Nel prossimo bilancio, vera e propria chiave di volta della protesta dei lavoratori, si dovrà infatti fare spazio ad una torta di oltre 5000mil.a euro da distribuire a 9 dipendenti. Premi di produzione, da elargire, secondo quanto previsto dal contratto, in base al merito.

“Tutto in coerenza – si legge nella proposta deliberativa – con il nuovo Sistema di valutazione delle posizioni dirigenziali della Provincia di Brindisi” adottato dalla  giunta Ferrarese nel 2012 sulla base di quanto previsto dalcontratto collettivo.

Danaro, pari a 576mila e 312 euro, preso da uno specifico fondo e che dovrà essere distribuito ai dirigenti in misura direttamente proporzionale ai rispettivi punteggi complessivamente attribuiti al singolo.

In pratica, in base agli obiettivi raggiunti da un singolo dirigente, allo stesso viene riconosciuta dauno specifico nucleo di valutazione una percentuale di merito. Questa percentuale determina, quindi, l’importo a lui spettante. Nella provincia di Brindisi, è bene precisarlo, i dirigenti sono quasi tutti primi della classe.

7 di loro, infatti, ricadono nella prima e più ricca fascia. Complimenti, quindi, alle matricole 1939, 1514, 1810,2048,2047,1982 e 1710. Classe C per la matricola 2089. La L per la 651.

Soldi, tanti soldi, che sicuramente indispettiranno i dipendenti “tagliati” della Santa Teresa, società che fa capo appunto alla Provincia, alle prese con pesanti tagli alle ore lavorative e quindi alla retribuzione. A microfono spento, c’è chi parla di “casta” e, nelle scorse ore, durante il presidio in provincia, giravano anche dei volantini in tal senso.

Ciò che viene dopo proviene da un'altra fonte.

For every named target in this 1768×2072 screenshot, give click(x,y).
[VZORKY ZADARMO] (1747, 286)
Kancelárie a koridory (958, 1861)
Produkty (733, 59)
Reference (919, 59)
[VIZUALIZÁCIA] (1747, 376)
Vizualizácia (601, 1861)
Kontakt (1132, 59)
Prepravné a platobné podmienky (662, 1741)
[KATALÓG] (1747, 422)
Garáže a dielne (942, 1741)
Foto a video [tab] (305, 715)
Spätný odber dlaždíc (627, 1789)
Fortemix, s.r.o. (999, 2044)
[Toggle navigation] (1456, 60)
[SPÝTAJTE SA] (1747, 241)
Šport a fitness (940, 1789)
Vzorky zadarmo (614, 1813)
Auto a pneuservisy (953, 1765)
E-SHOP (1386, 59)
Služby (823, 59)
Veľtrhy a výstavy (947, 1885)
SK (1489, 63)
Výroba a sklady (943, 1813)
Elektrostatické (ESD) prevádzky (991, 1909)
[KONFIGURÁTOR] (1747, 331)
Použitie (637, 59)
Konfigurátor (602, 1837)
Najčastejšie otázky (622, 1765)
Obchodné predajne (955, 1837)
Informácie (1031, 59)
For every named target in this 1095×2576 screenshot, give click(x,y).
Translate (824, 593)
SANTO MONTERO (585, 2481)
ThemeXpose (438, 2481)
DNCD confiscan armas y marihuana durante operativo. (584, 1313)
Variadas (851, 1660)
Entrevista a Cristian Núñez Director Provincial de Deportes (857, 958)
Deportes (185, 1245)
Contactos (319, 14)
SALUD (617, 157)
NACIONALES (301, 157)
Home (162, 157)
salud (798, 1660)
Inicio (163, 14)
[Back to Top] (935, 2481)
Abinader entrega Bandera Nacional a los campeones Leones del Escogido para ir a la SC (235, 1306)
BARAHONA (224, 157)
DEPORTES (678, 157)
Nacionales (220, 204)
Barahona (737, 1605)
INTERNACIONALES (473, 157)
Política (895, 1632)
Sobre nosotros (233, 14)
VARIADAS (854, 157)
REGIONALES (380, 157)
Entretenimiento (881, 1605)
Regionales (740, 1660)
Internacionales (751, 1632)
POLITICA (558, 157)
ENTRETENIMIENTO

Lo ribadiamo. È tutto legale. I premi ai dirigenti sono previsti dai loro contratti e l’unico elemento di discrezionalità è rappresentato dalle valutazioni effettuate dal nucleo.

Eppure, mentre si parla di tagli e di spending review, è impossibile non pensare che la scure, come spesso capita, si sia abbutta sui più deboli, salvaguardando lo status di alcune classi rispetto ad altre.

Pensateci. Centinaia di migliaia di euro in premi ai dirigenti di un ente destinato a scomparire mentre una delle società collegate ad esso è praticamente in bancarotta.

Ad un marziano sarebbe davvero difficile spiegare questo paradosso.